Get Capture Document

The Get Capture Document action task is used after the Capture Fields Processor to retrieve all documents that have been updated.

This task is put into effect in the following use cases and example processes:

Input

A data file in PGC or PDF format that is accompanied by valid Metadata. This Metadata must contain Capture information and is generally available after a Capture Fields Processor or Find Capture Documents task. However, it is also possible to directly retrieve the required information from a specific Document ID. When a specific ID is used, the data file and Metadata are completely ignored by this task's condition rules, and the database information is used instead.

Processing

One PDF, corresponding to the information present either in the Metadata or specified in the task, is extracted from the Capture database.

When retrieving documents from the database, the PDF from which the document is obtained will remain in the database until each document contained in it is retrieved from it. For example, if a 10-page PDF contains 5 documents, the 10 pages remain in that PDF until all 5 documents have received ink, been closed and retrieved from the database. This may mean space issues if too many PDF files remain in your database.

Performance-wise, when this plugin retrieves a document from a 10,000 page PDF in the database, it will take more time then if it retrieved it from a 100 page PDF.

Output

The Get Capture Document action task is a loop that outputs a PDF version of the Capture Document. The PDF contains the original document, any ink added by the Capture Fields Processor action task.

In addition, any ICR information available (when using PlanetPress Capture ICR) will be placed at the Page Level, as follows:

  • ICR_[FieldName]_Val : The value of the text that was recognized by the ICR engine, for the field named [FieldName]. If the field is not and ICR field or if that field contains no ink, the value will be empty.
  • ICR_[FieldName]_Cfd : The confidence value (in percentage) of the engine for the value provided.

Task properties

General Tab
  • Document Origin group:
    • Document to process: Determines where the document information is read
      • From Metadata: Select to use the current document available in the Metadata generated by the Capture Field Processor.
      • From Specific ID: Select to specify an exact Document ID from the database. This document does not need to be loaded as a data file or its Metadata manually obtained, as this task simply looks up the information directly in the PlanetPress Capture database.
  • Document Type group
    • Get all documents: Get all the documents that have been updated, according to the Metadata.
    • Get closed documents only: Get only the documents that have been closed in this process, according to the Metadata.
  • Close document after retrieval: Once the task has retrieved the document from the Capture database, the document will be closed even if it is incomplete.
  • Annotate PDF: Add annotations to the PDF that describe each Capture field and the ink that is included in those fields. Note that not all PDF readers support annotations.

On Error Tab

For a description of the options on the On Error tab see Using the On Error tab.

Miscellaneous Tab

The Miscellaneous tab is common to all tasks.

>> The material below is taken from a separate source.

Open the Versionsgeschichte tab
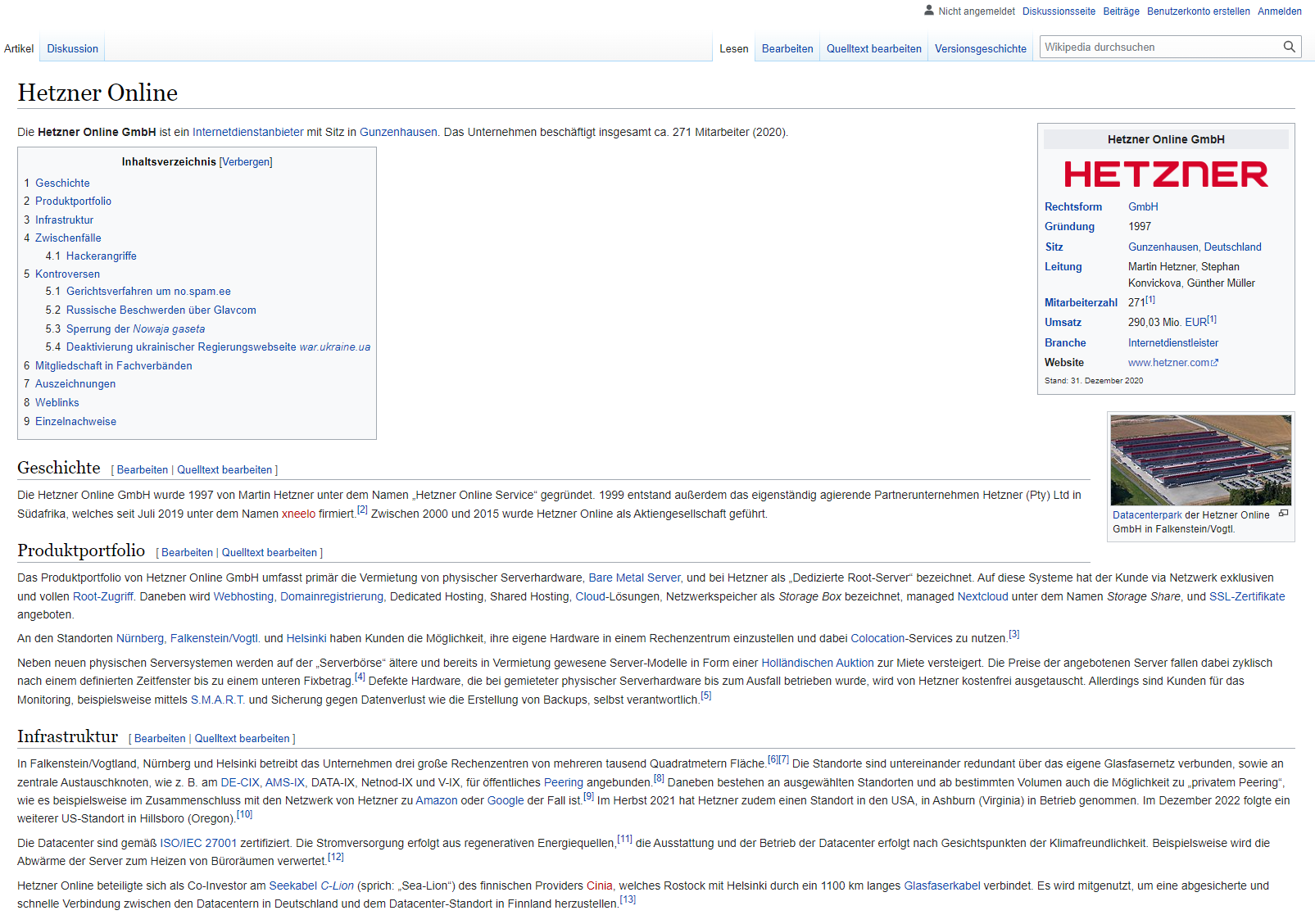Image resolution: width=1315 pixels, height=924 pixels. point(980,48)
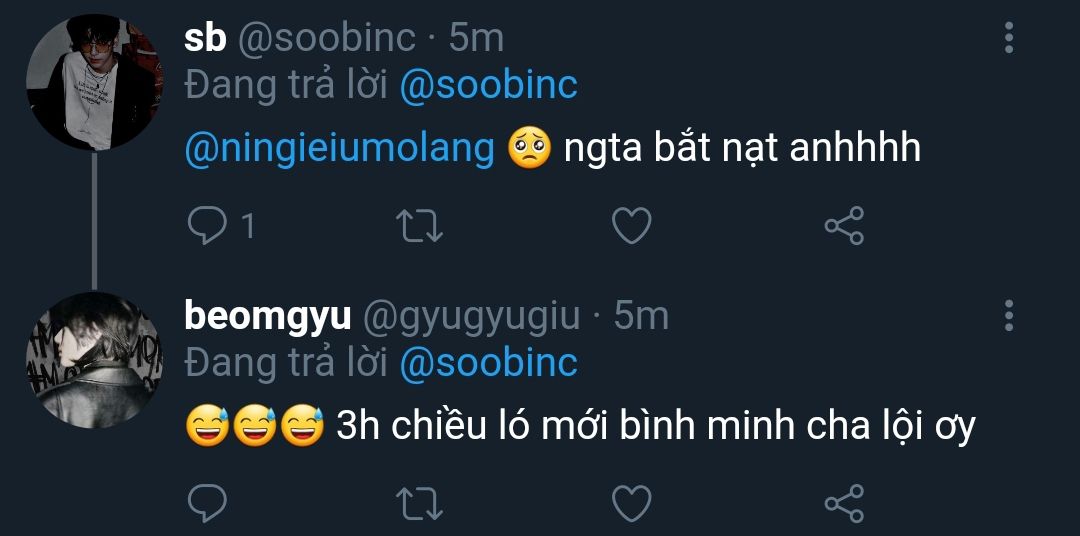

It contains a text area (Task comments) that lets you write comments about the task. These comments are saved when the dialog is closed with the OK button and are displayed in The Task Comments Pane.

Check the option Use as step description to display the text next to the icon of the plugin in the Process area.

The tab also provides an option to highlight the task in The Process area with the default color, set in the Preferences (see Colors), or the color selected or defined under Highlight color on this tab.
To revert the selected highlight color to the default color, open this tab, turn the Highlight option off and close the dialog with the OK button; then turn highlighting back on.
Highlighting can also be turned on and off via the task's contextual menu and with the Highlight button on the View ribbon.